───── Document excerpt
Having described several embodiments, various modifications, alternative constructions, and equivalents may be used without departing from the spirit of the disclosure. For example, the above elements may merely be a component of a larger system, wherein other rules may take precedence over or otherwise modify the application of the invention. Also, a number of steps may be undertaken before, during, or after the above elements are considered. Accordingly, the above description does not limit the scope of the disclosure.

Claims

1. A method to enhance computer vision applications, the method comprising:

electronically detecting at least one pre-defined gesture generated by a user's extremity as obtained by a camera coupled to a device;

in response to detecting the at least one pre-defined gesture, changing a shape of a visual cue on a display unit coupled to the device; and

updating the visual cue displayed on the display unit in response to detecting a movement of the user's extremity.

2. The method of claim 1, wherein changing the shape of the visual cue comprises extending the visual cue on the display unit further into a field of view presented by the display unit.

3. The method of claim 1, wherein the visual cue comprises a representation of the user's extremity, and wherein changing the shape of the visual cue comprises narrowing a tip of the representation of the user's extremity presented by the display unit.

4. The method of claim 1, wherein the device detects the pre-defined gesture generated by a user's extremity in a field of view of the camera, and wherein the camera is a rear-facing camera.
──────────
───── Data section
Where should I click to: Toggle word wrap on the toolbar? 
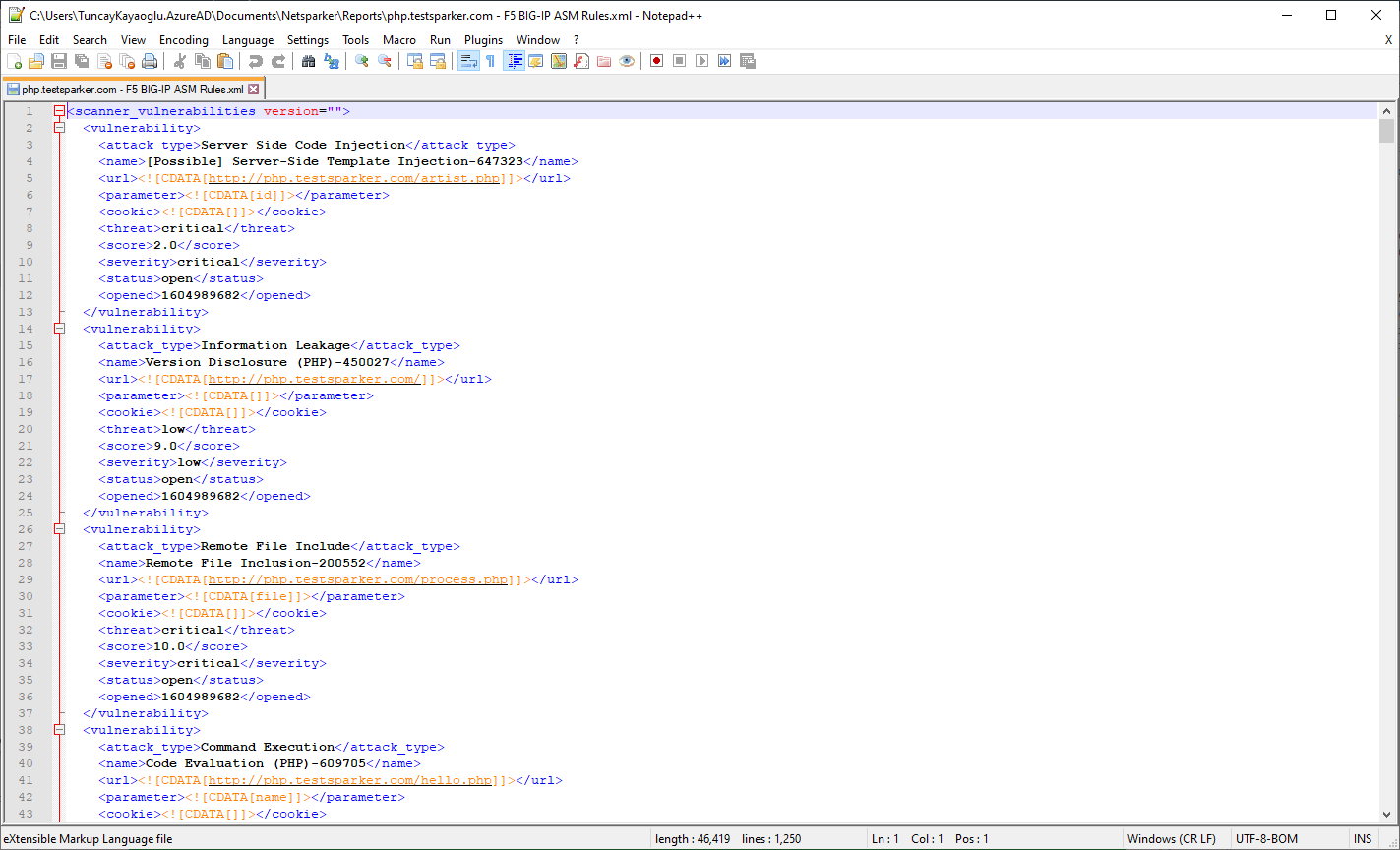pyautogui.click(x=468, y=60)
──────────
■ **Aim of the exercise**:
Rewrite the part of the patent claims that opens with "in response to detecting the" and closes with "extremity presented by the display unit.", putting "on-screen indicator" wherever "visual cue" appears. The lines are separate material, unrelated to the patent claims.

■ **In response**:
in response to detecting the at least one pre-defined gesture, changing a shape of a on-screen indicator on a display unit coupled to the device; and

updating the on-screen indicator displayed on the display unit in response to detecting a movement of the user's extremity.

2. The method of claim 1, wherein changing the shape of the on-screen indicator comprises extending the on-screen indicator on the display unit further into a field of view presented by the display unit.

3. The method of claim 1, wherein the on-screen indicator comprises a representation of the user's extremity, and wherein changing the shape of the on-screen indicator comprises narrowing a tip of the representation of the user's extremity presented by the display unit.